Development of an immunoaffinity method for purification of streptokinase

Abstract

Background: Streptokinase is a potent activator of plasminogen to plasmin, the enzyme that can solubilize the fibrin network in blood clots. Streptokinase is currently used in clinical medicine as a thrombolytic agent. It is naturally secreted by β-hemolytic streptococci.

Methods: To reach an efficient method of purification, an immunoaffinity chromatography method was developed that could purify the streptokinase in a single step with high yield. At the first stage, a CNBr-Activated sepharose 4B-Lysine column was made to purify the human blood plasminogen. The purified plasminogen was utilized to construct a column that could purify the streptokinase. The rabbit was immunized with the purified streptokinase and the anti-streptokinase (IgG) purified on another streptokinase substituted sepharose-4B column. The immunoaffinity column was developed by coupling the purified anti-Streptokinase (IgG) to sepharose 6MB-Protein A. The Escherichia coli (E.coli) BL21 (DE3) pLysS strain was transformed by the recombinant construct (cloned streptokinase gene in pGEX-4T-2 vector) and gene expression was induced by IPTG. The expressed protein was purified by immunoaffinity chromatography in a single step.

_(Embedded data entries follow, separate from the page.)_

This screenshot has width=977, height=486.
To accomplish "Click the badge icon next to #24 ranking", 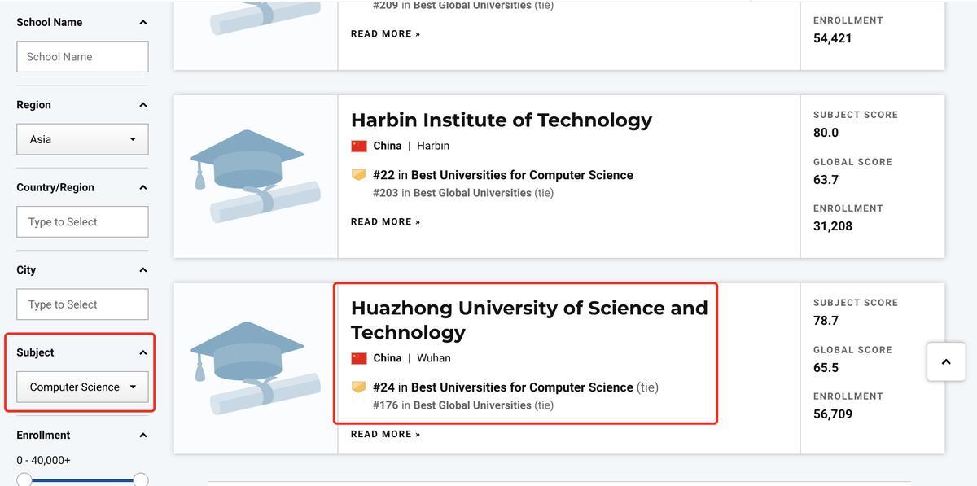I will (358, 387).
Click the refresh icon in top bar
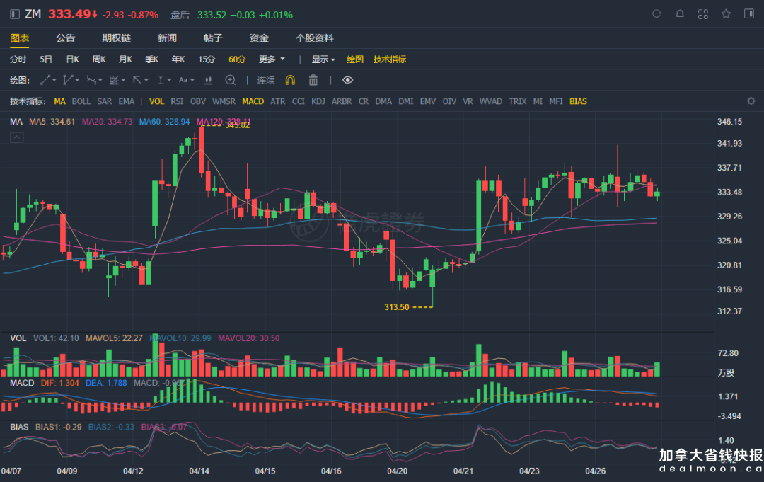This screenshot has height=482, width=764. 656,14
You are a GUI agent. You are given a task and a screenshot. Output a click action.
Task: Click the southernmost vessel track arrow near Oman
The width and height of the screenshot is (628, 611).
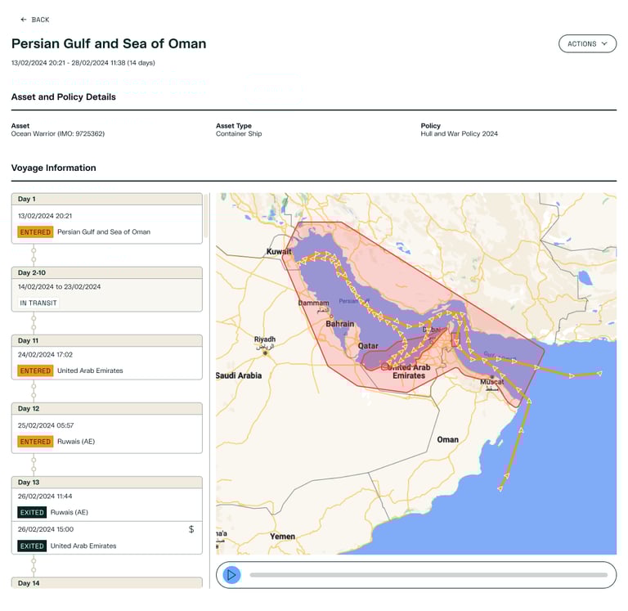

Results: The immunoaffinity column could purify the recombinant fusion GST-SK to homogeneity. The purity of streptokinase was confirmed by SDS-PAGE as a single band of about 71 kD and its biological activity determined in a specific streptokinase assay. The yield of the purification was about 94%.

Conclusion: This method of streptokinase purification is superior to the previous conventional methods.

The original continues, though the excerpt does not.